Isodontia Philadelphica - Grass Carrying Wasp

We saw this very unusual looking wasp today at the Niguel Botanical Preserve. The picture is not mine, unfortunately, I didn't have a camera with me.

© Copyright John Ascher, 2006-2010

It was one of those "What on earth is that!?!" sightings. Its thread-like waist was just so unusual, I stopped to get a closer look to make sure I was seeing it correctly. I thought maybe it was injured somehow, half eaten. Its abdomen was pulsing.

After some research, I believe it's a Grass Carrying Wasp. It is a solitary wasp that builds grass nests with several tube-like compartments which it provisions with live, paralyzed insects for its larvae to feast on.

Here is an image of the related mud-dauber wasp's nest.

Here's what the Handbook of Nature Study says:

The wasp in some mysterious way knows how to thrust her sting into the spider's nervous system in a peculiar way which renders her victim unable to move, although it yet lives.

Yuck! Is what you may be thinking.

But isn't it fascinating? That as we are going about our busy lives, right here in our town, unbeknown to us is this strange little creature who builds a structure so intricate, who knows to hunt and sting in a precise spot to paralyze not kill, who knows just how many insects her larvae will need, and knows to begin building and hunting in perfect time to lay its eggs.

So do we say to our children "Yuck! Don't go near it!" or do we say, "Let's have a look!"

It's in these little observations that I've found opportunities for our kids to learn a thing or two about the character of God; His intricate detail and attention to even the littlest creatures. Fallen though this world may be, He provides an abundant glimpse of His glory right before us all if we care to look.

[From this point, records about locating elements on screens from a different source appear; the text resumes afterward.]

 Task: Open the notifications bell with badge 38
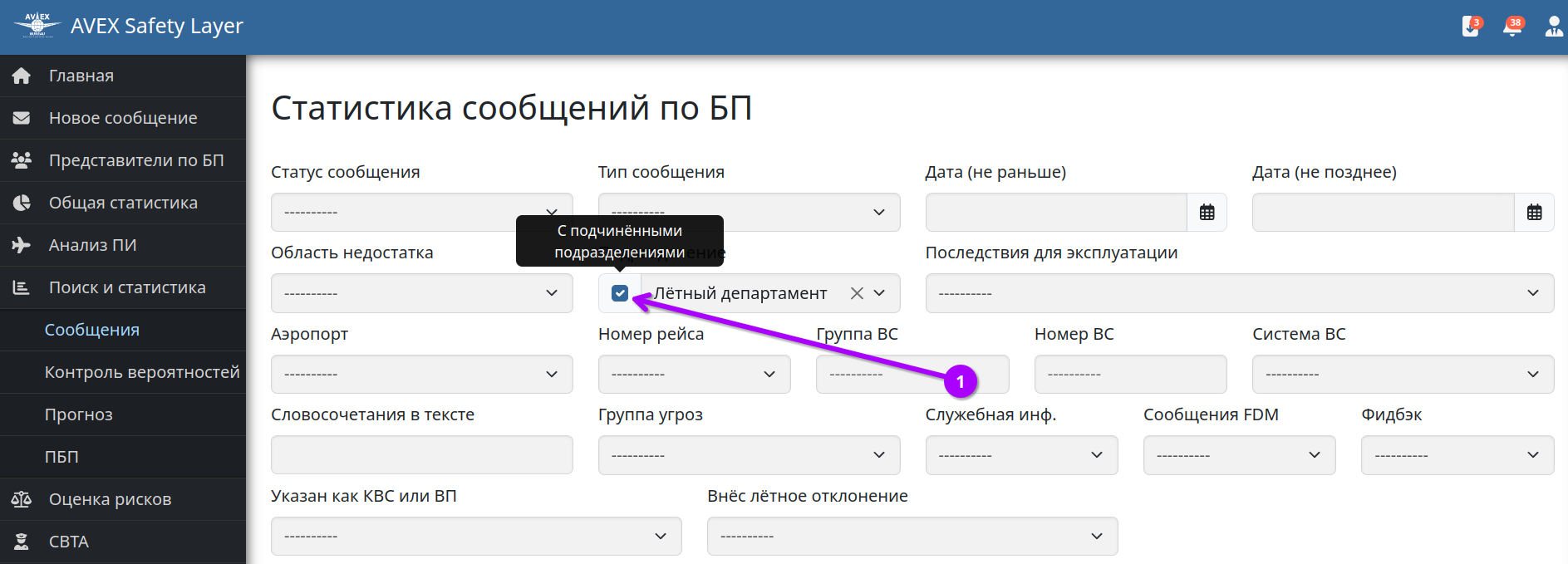(x=1512, y=27)
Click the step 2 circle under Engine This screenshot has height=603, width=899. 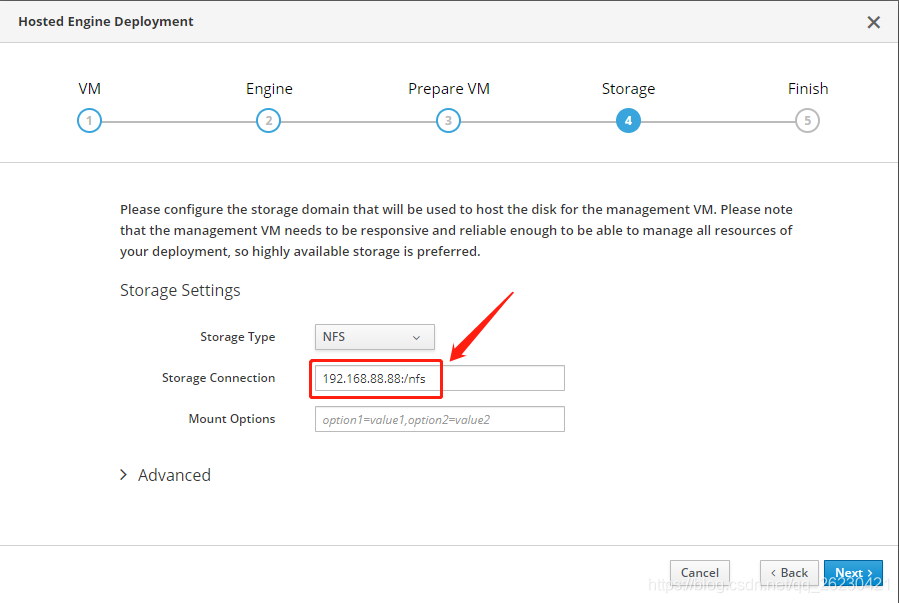268,120
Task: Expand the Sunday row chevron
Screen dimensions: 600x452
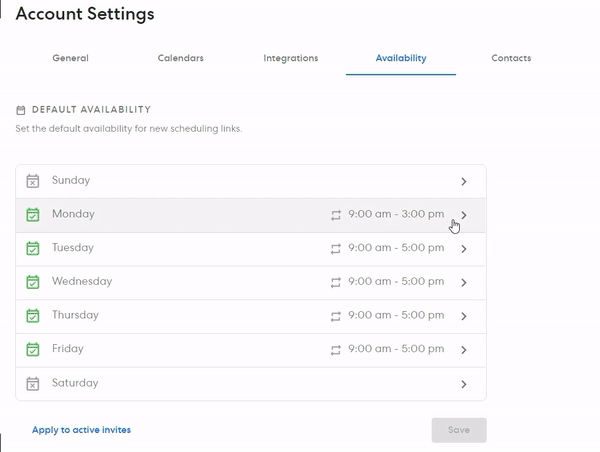Action: tap(464, 181)
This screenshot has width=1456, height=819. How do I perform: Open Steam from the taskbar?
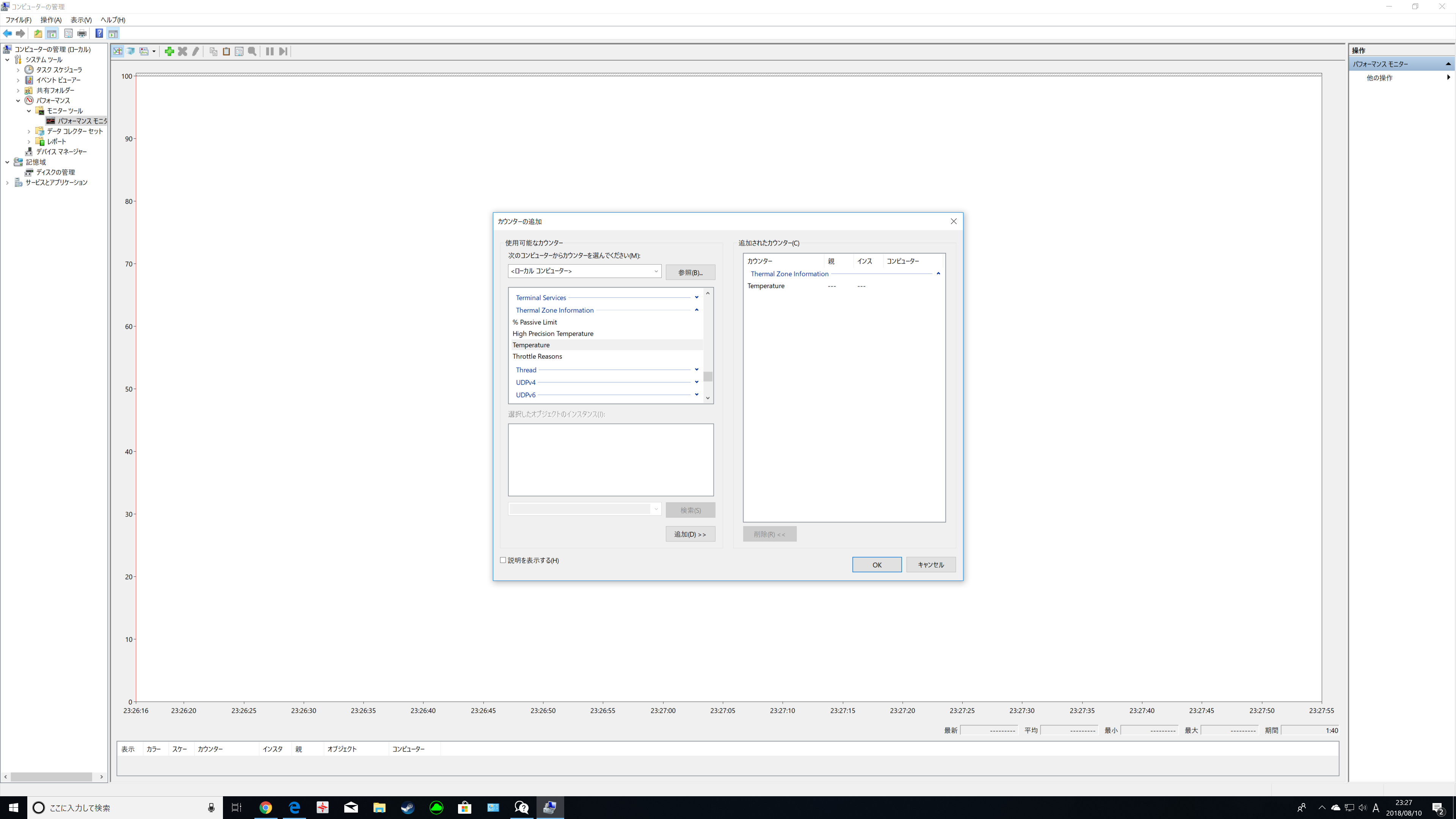408,808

For now we see through a glass, darkly; but then face to face: now I know in part; but then shall I know even as also I am known. ~1 Cor 13:12

There is much to marvel at. Mason's methods have convinced me of that. Won't it do the same for our children? If we teach them the secret paths where there are glimpses of His nature will they not delight in His ways? These simple observations in nature, or beautiful paintings, thoughtful poems, lovely music, handcrafts, stories of old, and interesting discussions, will they not continue to be a source of joy and fascination for them? And when difficulty and uncertainty arises in their lives, as it most certainly will, will they not find some solace in them as they struggle to make it through?

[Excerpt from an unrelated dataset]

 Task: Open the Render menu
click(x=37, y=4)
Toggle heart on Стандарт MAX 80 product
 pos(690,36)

But Knowledge has her own prizes, and these she reserves for her lovers. It is only in so far as Knowledge is dear to us and delights us for herself that she yields us lifelong joy and contentment. He who delights in her, not for the sake of showing off, and not for the sake of excelling others, but just because she is so worthy to be loved, cannot be unhappy. He says, 'My mind to me a kingdom is'––and, however unsatisfactory things are in his outer life, he retires into that kingdom and is entertained and delighted by the curious, beautiful, and wonderful things he has stored within. ~Charlotte Mason, Vol 4 Our Selves, pg 79

I hope so. And that little wasp helped convince me of it today.